9. Not dividing customization into multiple MVPs
Except for new Microsoft Dynamics 365 Business Central implementations combined with major system customizations, it's always a good idea to follow an Agile approach and break down customer requests into encapsulated features, as well as delivering and going live with them separately. In any case, key stakeholders participating in discovery workshops, design review sessions, and UAT usually juggle these activities with their regular responsibilities.
Splitting Business Central customizations into small, independent parts reduces stress and ensures prompt feedback from stakeholders. If it's possible to go live with part of customization MVPs, it's highly recommended. The sooner a new customization goes live, the sooner the customer can benefit from their investment. The longer a new customization takes to go live, the less relevant it becomes, as we know that business and requirements evolve continuously.
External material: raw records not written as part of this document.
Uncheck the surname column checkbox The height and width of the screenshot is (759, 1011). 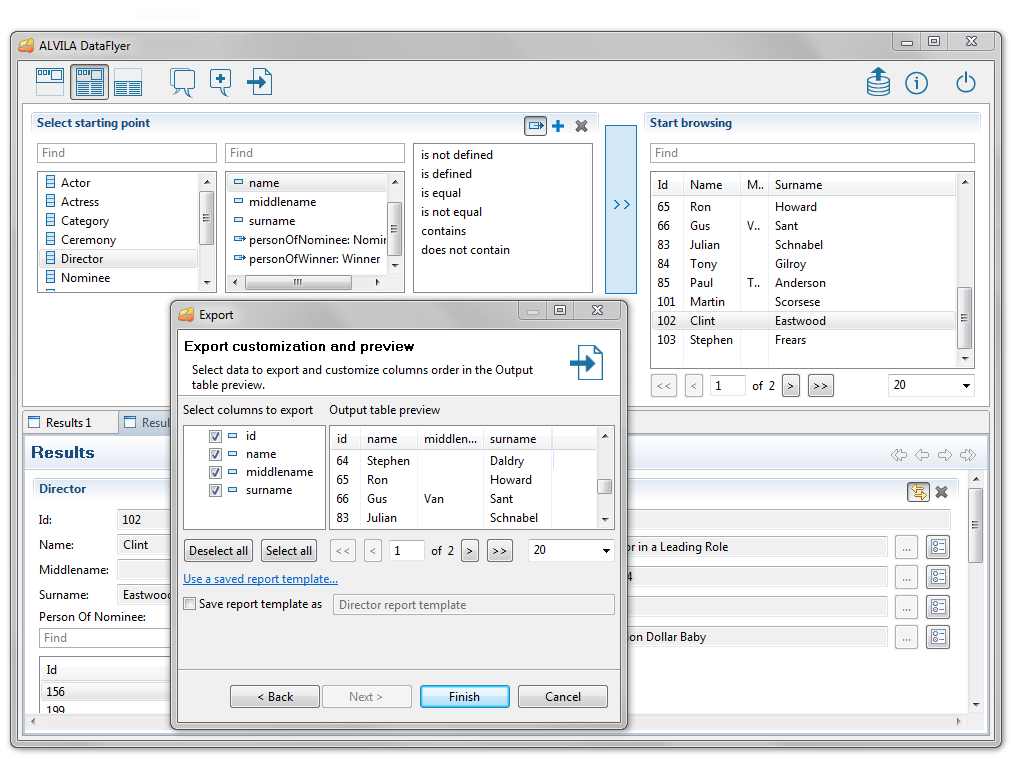215,490
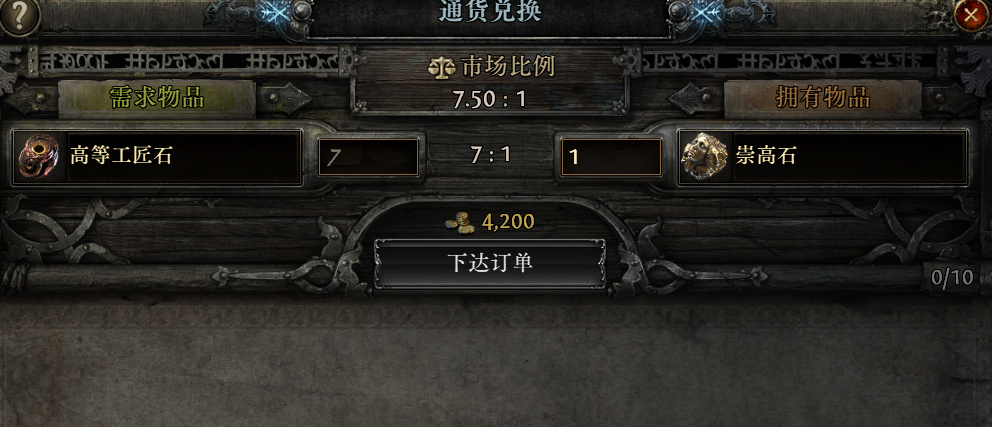This screenshot has height=427, width=992.
Task: Select the 拥有物品 header
Action: 822,98
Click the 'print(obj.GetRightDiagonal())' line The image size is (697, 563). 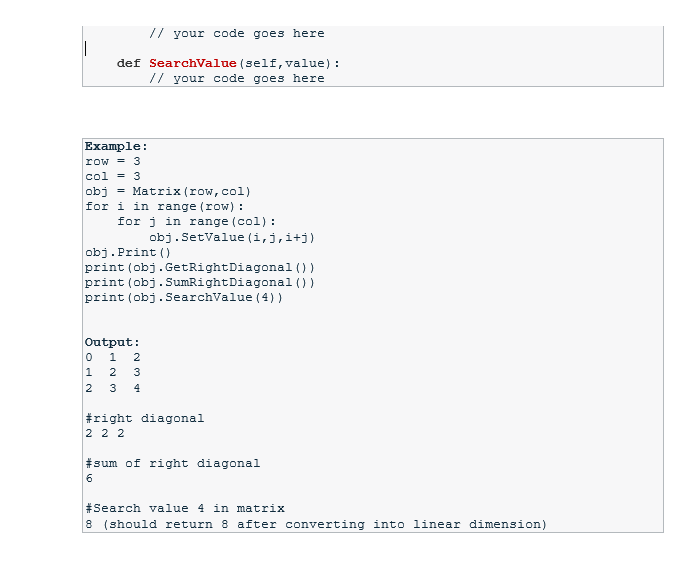pyautogui.click(x=200, y=268)
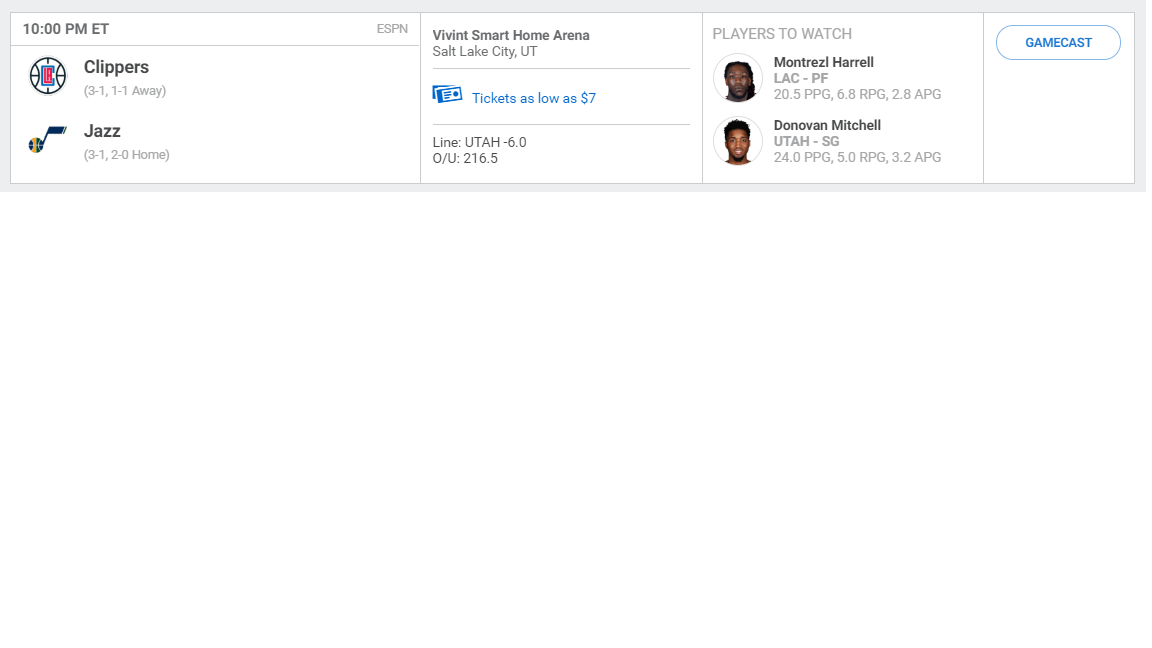Click the PLAYERS TO WATCH heading
Viewport: 1152px width, 648px height.
coord(782,34)
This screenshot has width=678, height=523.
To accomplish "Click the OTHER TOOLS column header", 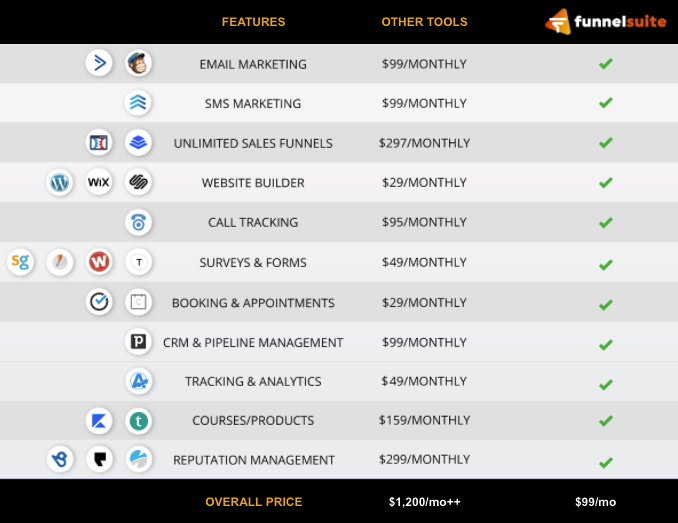I will (x=424, y=22).
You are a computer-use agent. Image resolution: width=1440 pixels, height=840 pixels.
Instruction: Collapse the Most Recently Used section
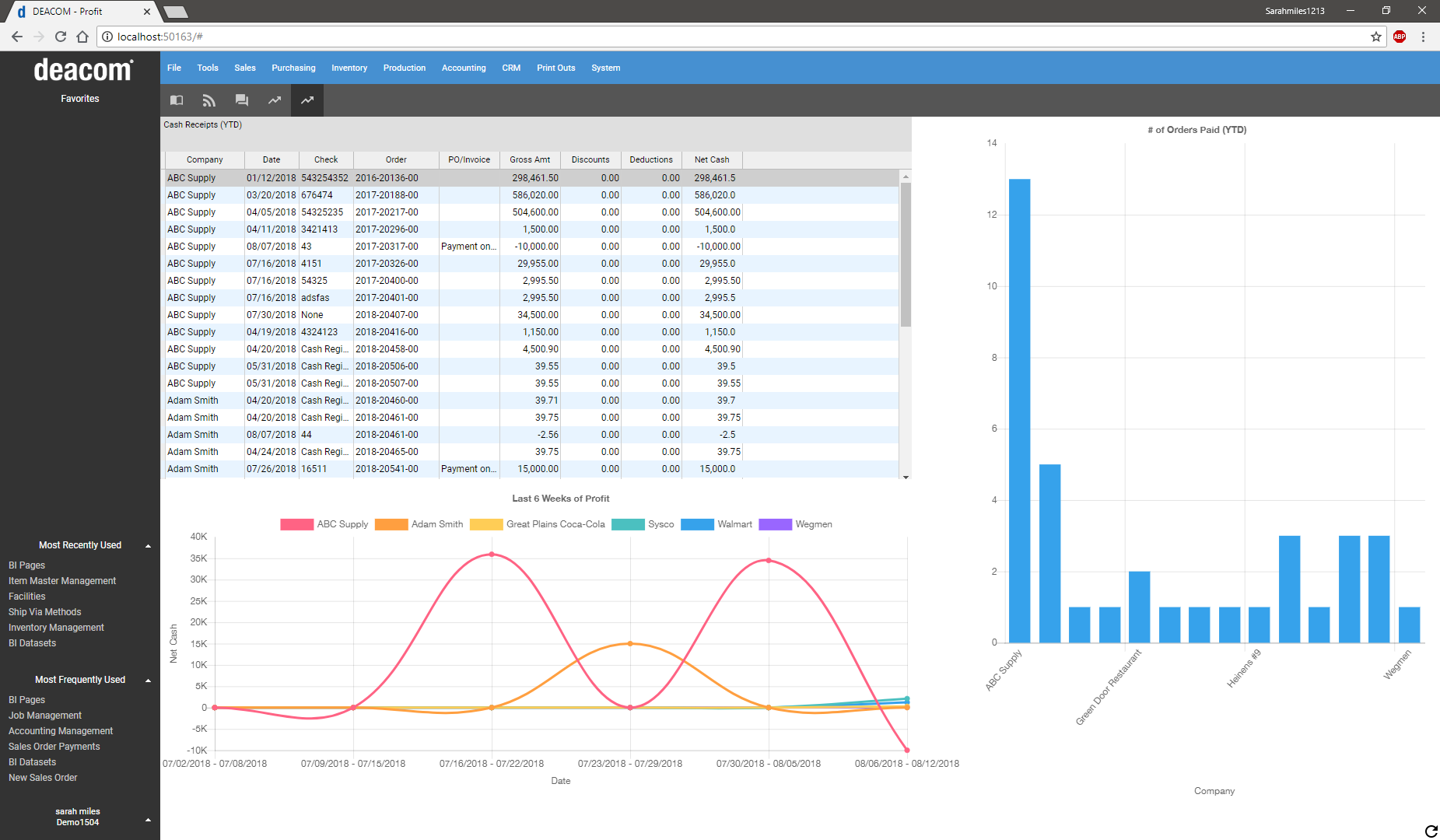point(148,546)

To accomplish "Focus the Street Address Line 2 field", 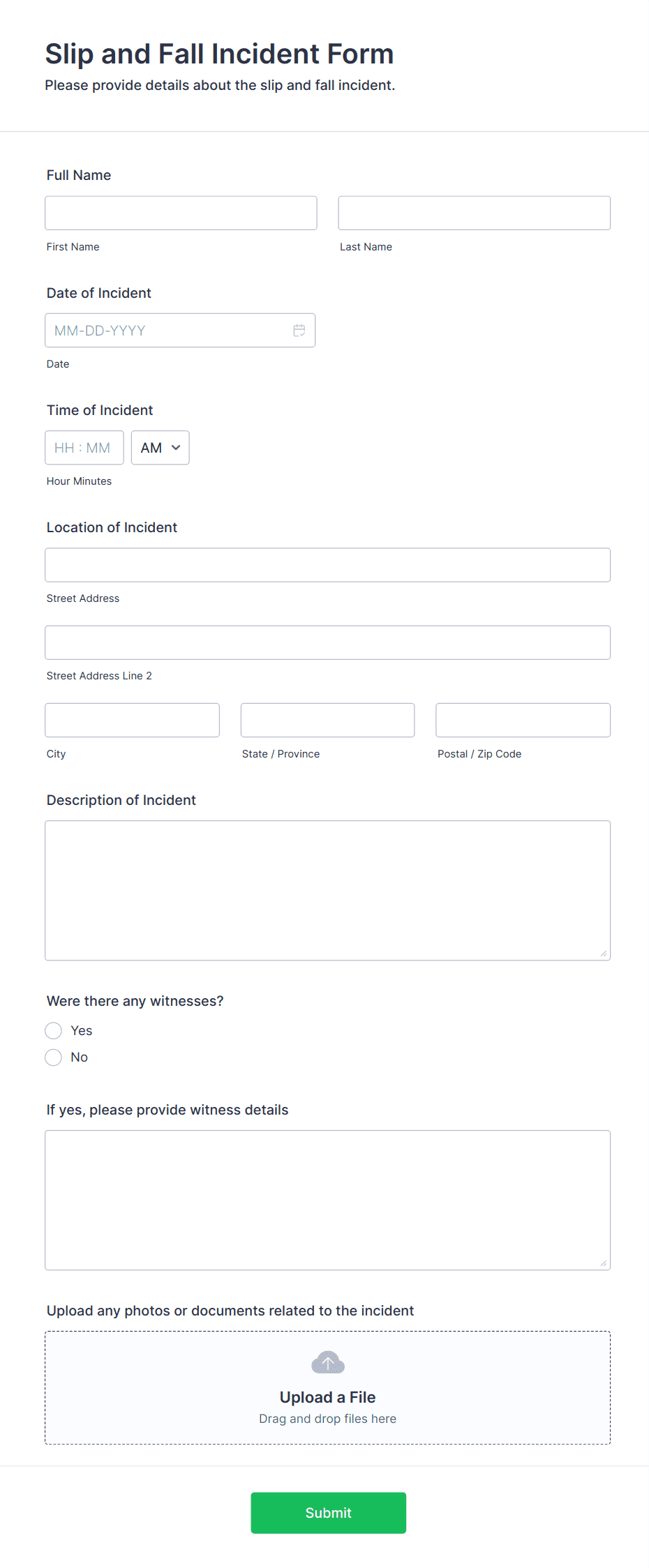I will tap(327, 642).
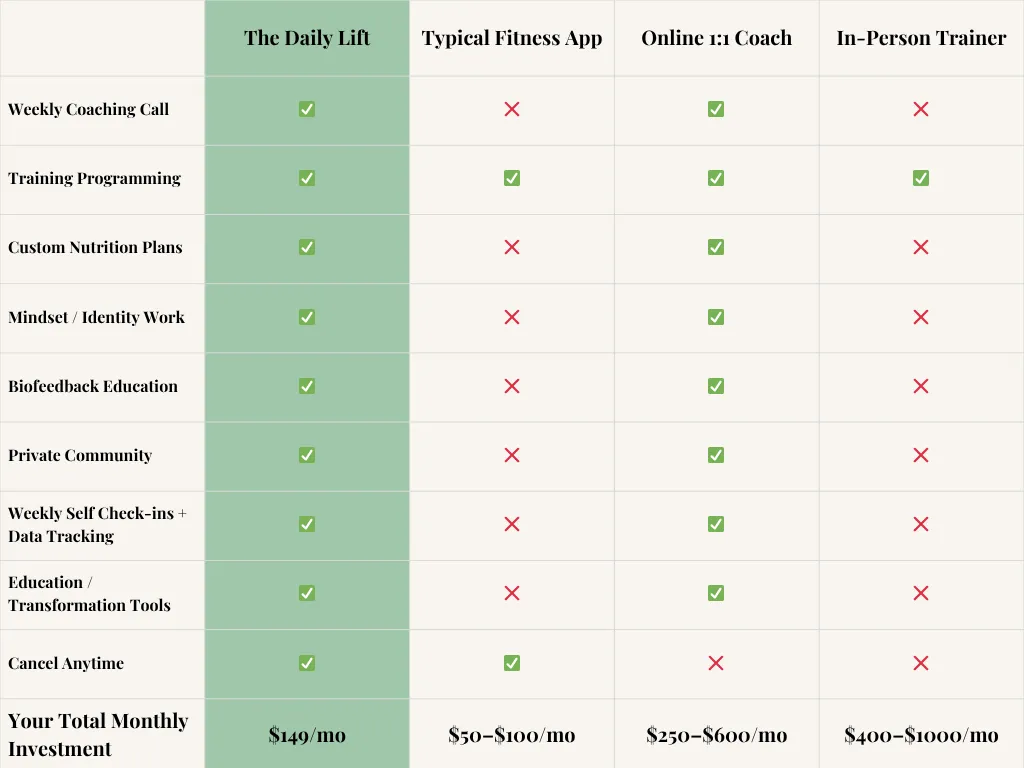The height and width of the screenshot is (768, 1024).
Task: Select the Online 1:1 Coach column header
Action: [716, 38]
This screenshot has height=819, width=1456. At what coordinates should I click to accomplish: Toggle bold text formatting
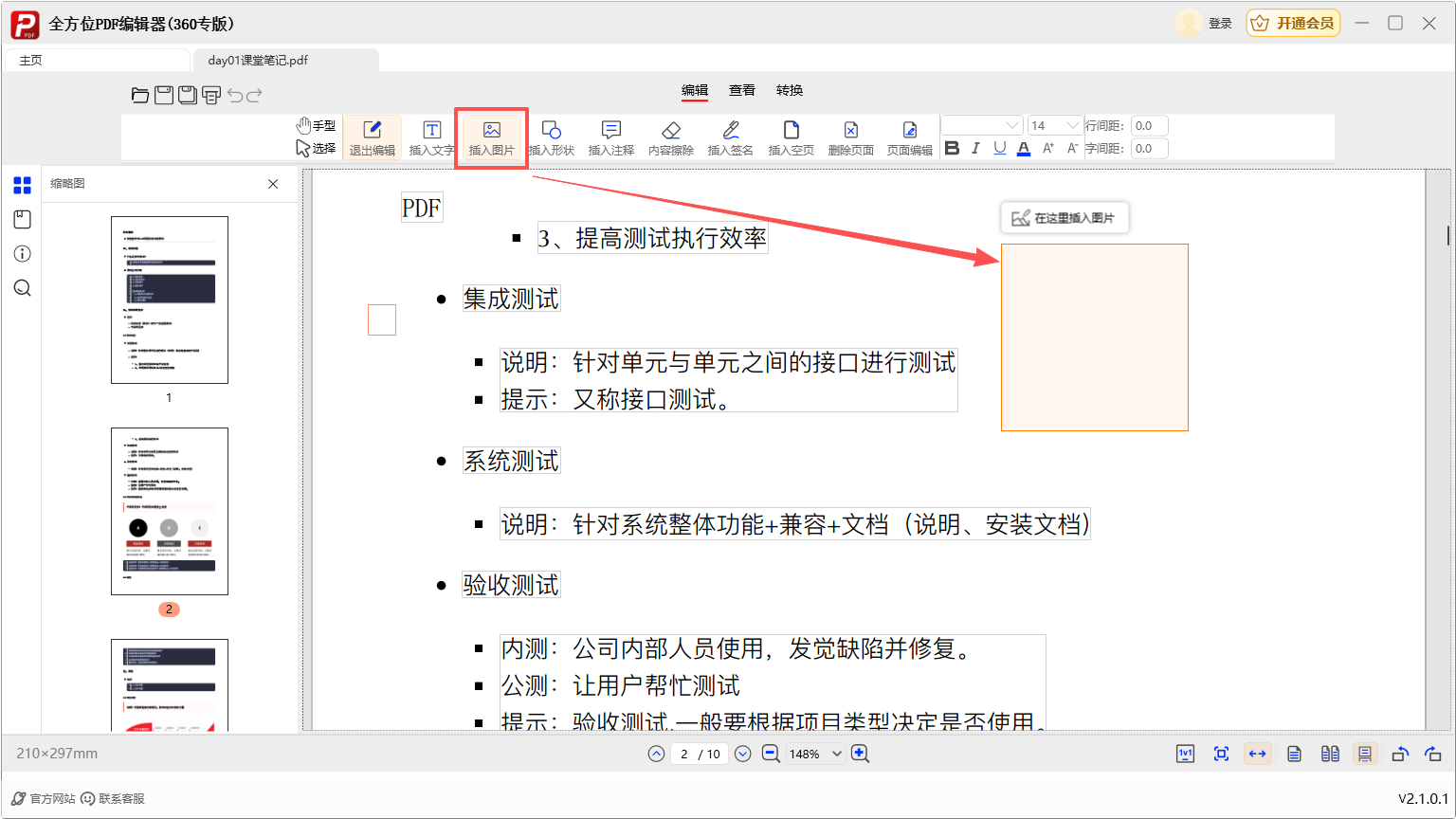click(x=953, y=149)
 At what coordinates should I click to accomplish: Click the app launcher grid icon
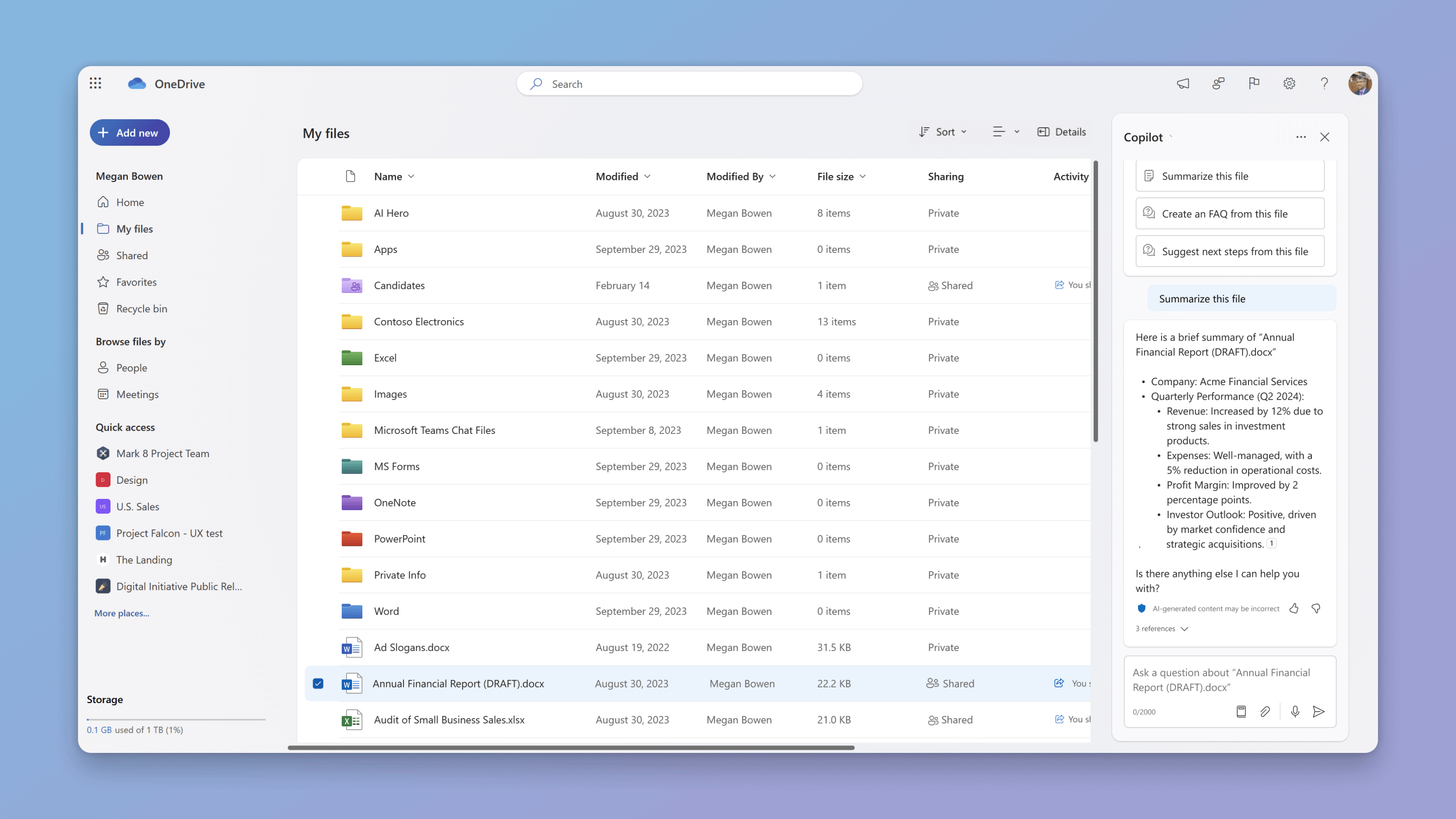[95, 83]

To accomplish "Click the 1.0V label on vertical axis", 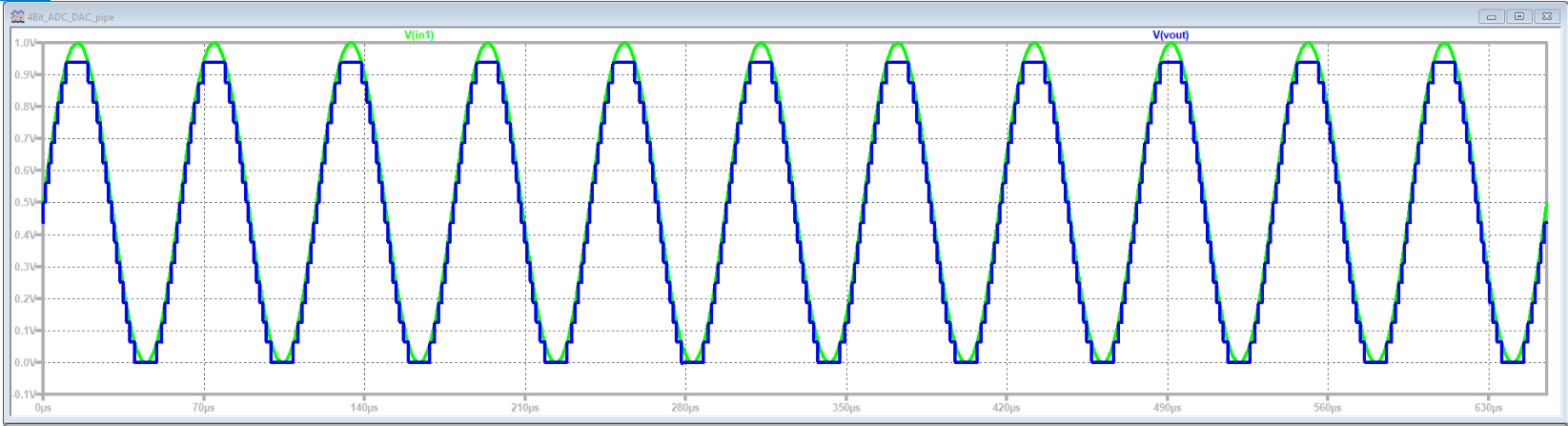I will click(x=25, y=43).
10. Not considering existing workflows vs changing Business Central
Sometimes it is just a better idea to review business processes rather than adapt Business Central to them. This system has been on the market for decades, undergoing changes and adaptations that were triggered by industry trends and feedback from thousands of customers using it. Before thinking of tailoring custom functionality to specific twisted workflows, especially if this is a small business, it is a good idea to try to suggest customers tweak their workflows and try to apply the workflows that standard Business Central suggests. This approach may save the customer's budget on unnecessary customizations and help them discover changes that improve historically built processes.
Among other services related to Microsoft Dynamics 365 Business Central, such as add-ons development, upgrades from Microsoft Dynamics NAV to the latest Business Central versions, or implementation, Xpand provides services for creating customizations for your ERP system as well. If you need more information about this or any other of our services, please contact us or me directly via LinkedIn.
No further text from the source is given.